The managed services portions of their portfolios will have to evolve, however, to reflect a new reality cloud computing has created. Daniel Patton, VP and general manager of cloud services at CenturyLink’s Savvis, says clients now want managed services for both cloud and physical environments.

 

“Regardless of the underlying environment, customers want the infrastructure, OS (operating system) and application managed by the service provider,” Patton says.

 

Matthew Porter, CEO of Contegix, agrees. A managed-services provider’s ability to step in and help the customer drive cloud adoption is paramount if the customer is to derive unique value out of cloud solutions. This means that “managed services will remain a core part of hosting companies”.

 

“Yet, our definition of managed services will be drastically different,” Porter says. Managed services have historically been closely tied to the physical IT infrastructure they are delivering, contracted and managed in customized ways.

With cloud, managed services will have to evolve to a point where the physical infrastructure management piece is heavily automated, while the provider focuses on extending their services deeper into the application stack, Porter says. “We see a future where managed service providers, like Contegix, embrace the automation of core IT delivery.”

 

Jason Carolan, CTO at ViaWest, says traditional managed services themselves will have more and more cloud elements.
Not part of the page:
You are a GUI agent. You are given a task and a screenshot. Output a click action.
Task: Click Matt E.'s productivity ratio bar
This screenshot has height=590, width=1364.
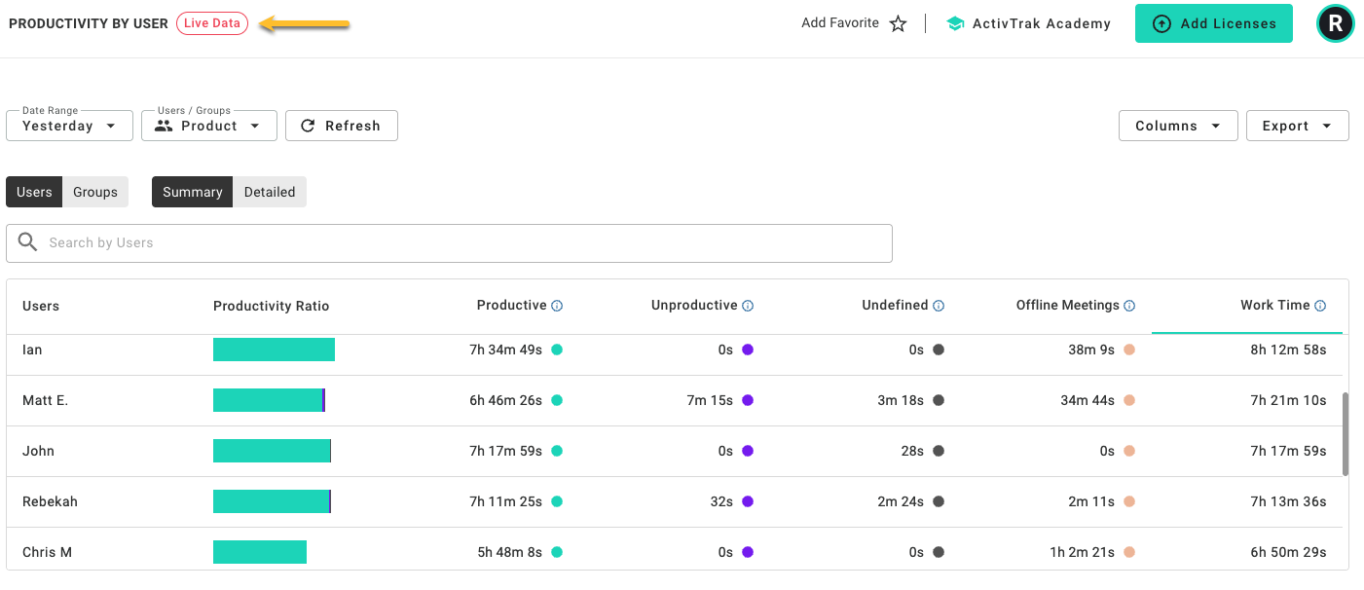point(269,400)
For example, they will have to be able to provide elastic capacity, so it fluctuates with customer demand, as opposed to the traditional approach where they set up a client’s infrastructure and leave it running as is for three-to-five years.

 

This evolution will, of course, drive need for more skills in the provider’s tool box. “This will place more demands on services engineers to understand automation and continuous deployment techniques, DevOps, and the effects of dynamic networks,” Carolan says.

 

Dedicated services will remain

The dedicated server will not die as managed services evolve together with the cloud market. “Many applications cannot run on virtualized environments, or even if they can, it’s often better to run them on physical environments for performance or compliance reasons,” Savvis’ Patton says. In his experience, this is actually the case with most applications today. For applications that can run on virtual servers, the compliance issue can usually be addressed by a dedicated private cloud environment, he says.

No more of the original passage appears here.